MATERIAL TO PROCESS Start Marker

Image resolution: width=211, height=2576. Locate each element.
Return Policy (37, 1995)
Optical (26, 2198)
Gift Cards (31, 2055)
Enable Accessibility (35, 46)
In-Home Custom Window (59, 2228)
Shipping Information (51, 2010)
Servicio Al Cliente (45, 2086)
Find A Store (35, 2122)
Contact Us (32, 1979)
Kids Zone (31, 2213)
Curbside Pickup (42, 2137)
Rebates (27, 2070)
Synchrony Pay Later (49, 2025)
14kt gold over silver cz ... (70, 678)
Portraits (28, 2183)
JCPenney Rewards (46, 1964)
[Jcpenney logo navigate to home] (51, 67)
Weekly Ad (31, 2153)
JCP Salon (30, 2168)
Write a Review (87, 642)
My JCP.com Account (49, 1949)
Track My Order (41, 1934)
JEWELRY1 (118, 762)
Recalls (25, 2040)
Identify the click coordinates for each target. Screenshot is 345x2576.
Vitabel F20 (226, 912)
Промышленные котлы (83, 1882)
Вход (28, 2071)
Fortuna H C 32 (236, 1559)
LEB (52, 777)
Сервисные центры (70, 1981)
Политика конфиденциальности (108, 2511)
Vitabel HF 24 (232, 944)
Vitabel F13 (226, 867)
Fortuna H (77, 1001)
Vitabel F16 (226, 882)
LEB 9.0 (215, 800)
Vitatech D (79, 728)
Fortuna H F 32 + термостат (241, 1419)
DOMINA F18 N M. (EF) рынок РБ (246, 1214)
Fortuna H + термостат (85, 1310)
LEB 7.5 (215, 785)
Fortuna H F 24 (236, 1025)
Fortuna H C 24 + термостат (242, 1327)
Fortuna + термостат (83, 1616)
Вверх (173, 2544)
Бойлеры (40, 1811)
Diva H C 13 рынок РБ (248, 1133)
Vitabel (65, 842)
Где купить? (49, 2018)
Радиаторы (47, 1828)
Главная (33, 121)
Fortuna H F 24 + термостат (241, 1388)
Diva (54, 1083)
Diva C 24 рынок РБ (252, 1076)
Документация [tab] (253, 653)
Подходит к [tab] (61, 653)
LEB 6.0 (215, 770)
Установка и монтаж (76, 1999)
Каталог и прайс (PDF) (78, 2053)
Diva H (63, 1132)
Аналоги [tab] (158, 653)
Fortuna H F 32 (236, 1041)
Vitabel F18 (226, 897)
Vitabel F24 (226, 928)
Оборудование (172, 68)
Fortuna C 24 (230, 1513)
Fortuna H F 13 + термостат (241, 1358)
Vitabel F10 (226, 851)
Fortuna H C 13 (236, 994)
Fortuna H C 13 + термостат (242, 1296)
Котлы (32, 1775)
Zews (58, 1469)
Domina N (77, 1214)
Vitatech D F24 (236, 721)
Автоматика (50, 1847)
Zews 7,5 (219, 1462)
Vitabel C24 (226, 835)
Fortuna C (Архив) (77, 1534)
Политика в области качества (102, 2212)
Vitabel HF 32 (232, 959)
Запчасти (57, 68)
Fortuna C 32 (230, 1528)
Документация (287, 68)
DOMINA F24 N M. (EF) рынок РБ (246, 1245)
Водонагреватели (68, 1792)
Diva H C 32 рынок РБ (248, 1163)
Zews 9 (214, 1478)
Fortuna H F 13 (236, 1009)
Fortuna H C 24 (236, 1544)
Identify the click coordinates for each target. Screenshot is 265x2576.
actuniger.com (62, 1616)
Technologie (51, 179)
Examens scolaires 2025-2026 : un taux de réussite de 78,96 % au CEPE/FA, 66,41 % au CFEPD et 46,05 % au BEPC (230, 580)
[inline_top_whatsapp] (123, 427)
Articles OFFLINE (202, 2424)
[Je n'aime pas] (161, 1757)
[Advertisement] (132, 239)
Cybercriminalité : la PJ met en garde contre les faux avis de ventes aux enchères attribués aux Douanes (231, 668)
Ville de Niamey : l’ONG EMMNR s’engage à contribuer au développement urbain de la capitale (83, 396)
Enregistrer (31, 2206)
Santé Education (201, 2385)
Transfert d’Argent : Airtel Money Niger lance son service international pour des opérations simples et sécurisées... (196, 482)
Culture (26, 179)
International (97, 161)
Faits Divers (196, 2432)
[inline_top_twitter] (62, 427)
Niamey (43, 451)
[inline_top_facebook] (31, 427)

MATERIAL TO PROCESS End Marker

*EXERCISE PROMPT*: In your answer, include only the lines above starting at the line that holds "Vitabel F13 (226, 867)" and ending at the line that holds "Vitabel F24 (226, 928)", copied exactly.

*EXERCISE SOLUTION*:
Vitabel F13 (226, 867)
Fortuna H (77, 1001)
Vitabel F16 (226, 882)
LEB 9.0 (215, 800)
Vitatech D (79, 728)
Fortuna H F 32 + термостат (241, 1419)
DOMINA F18 N M. (EF) рынок РБ (246, 1214)
Fortuna H + термостат (85, 1310)
LEB 7.5 (215, 785)
Fortuna H F 24 (236, 1025)
Fortuna H C 24 + термостат (242, 1327)
Fortuna + термостат (83, 1616)
Вверх (173, 2544)
Бойлеры (40, 1811)
Diva H C 13 рынок РБ (248, 1133)
Vitabel (65, 842)
Где купить? (49, 2018)
Радиаторы (47, 1828)
Главная (33, 121)
Fortuna H F 24 + термостат (241, 1388)
Diva (54, 1083)
Diva C 24 рынок РБ (252, 1076)
Документация [tab] (253, 653)
Подходит к [tab] (61, 653)
LEB 6.0 (215, 770)
Установка и монтаж (76, 1999)
Каталог и прайс (PDF) (78, 2053)
Diva H (63, 1132)
Аналоги [tab] (158, 653)
Fortuna H F 32 (236, 1041)
Vitabel F18 (226, 897)
Vitabel F24 (226, 928)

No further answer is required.